The shuttles done good. I never waited long, got to meetings on the strip on time and was kindly deposited in front of my far-from-the-strip hotel after receptions and evening events (despite printed info that indicated I would only be dropped off at a hotel four long blocks away). Each trip also = great conversations

Blogging tweeps selfie thanks to @berasche. How many can you name?
For the first time since I got on ALA Council three years ago, the council meetings got out early so I could actually participate in a few ALSC meetings and events. Niiiiice. My favorite meeting was the one talking about experiential SLPs and no prizes - right up my alley. And my next favorite was the ALSC membership meeting where I chatted - if even for a minute - with colleagues new and old.  I think the ALSC board, office and leadership are doing an outstanding job. It was good to be able to see that again after three years away from my  board service. The Newbery Caldecott banquet (SLJ editors invited me to sit with them and reviewing collegues) had great speeches, great food and great fun. And I was energized and renewed with the chance to meet, talk with and re-connect with many old and new friends. That ALWAYS is the best part of IRL conferences.

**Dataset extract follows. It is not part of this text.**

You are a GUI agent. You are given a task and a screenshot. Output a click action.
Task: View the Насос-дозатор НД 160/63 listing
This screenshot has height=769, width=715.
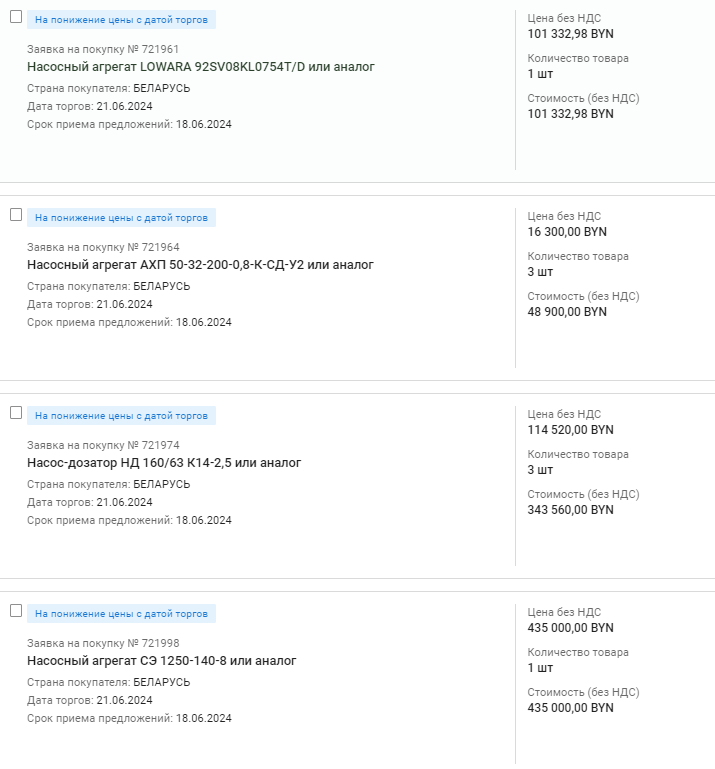click(x=164, y=463)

A friend and her hubby renewed their vows at an Elvis wedding chapel in some of the most fun moments of my conference. Late arrival but still making it for the vows, Elvis singing "Viva Las Vegas" while we all danced, a rainbow, funkadelic bridal party, being hustled out the side door after to make room for the next happy couples, a long wait to return in windy dry downtown Vegas with good dear friends made this as memorable a conference experience as I will ever have. I mean, Vegas.

I have always prided myself on being a process junkie but Council truly challenged that perception over the past three years. It was not an easy assignment for an action person like me but I was proud of my service. Here I am with my "diploma" certificate proving I sat through many meetings.

I can't say I was a change agent but I welcomed the opportunity to serve WI as a chapter councilor. I got to know some wonderful colleagues from many different kinds of libraries and was graciously welcomed over to the twitter crowd by microphone 7 to wrestle with angels that danced on the head of the Council pins. Mixed metaphor VERY intended.

Council and the ALSC board always meet on Tuesday (or the last day of conference). For the last six years I have had the rare opportunity to wander the convention center halls after the glitz and conference glamour has been packed and people have left the conference site a ghost town. It makes me ever eager to leave and find my way home. So let me leave you with those last few images that we "left-behind-to-finish-ALA-business" get to see:
Hallway to meeting rooms

Darkened food court

ALA Store


Reflections on the Journey to ALA

I am not a fan of Vegas.

There I said it.

I usually look forward to ALA conferences despite any particular location. But this time....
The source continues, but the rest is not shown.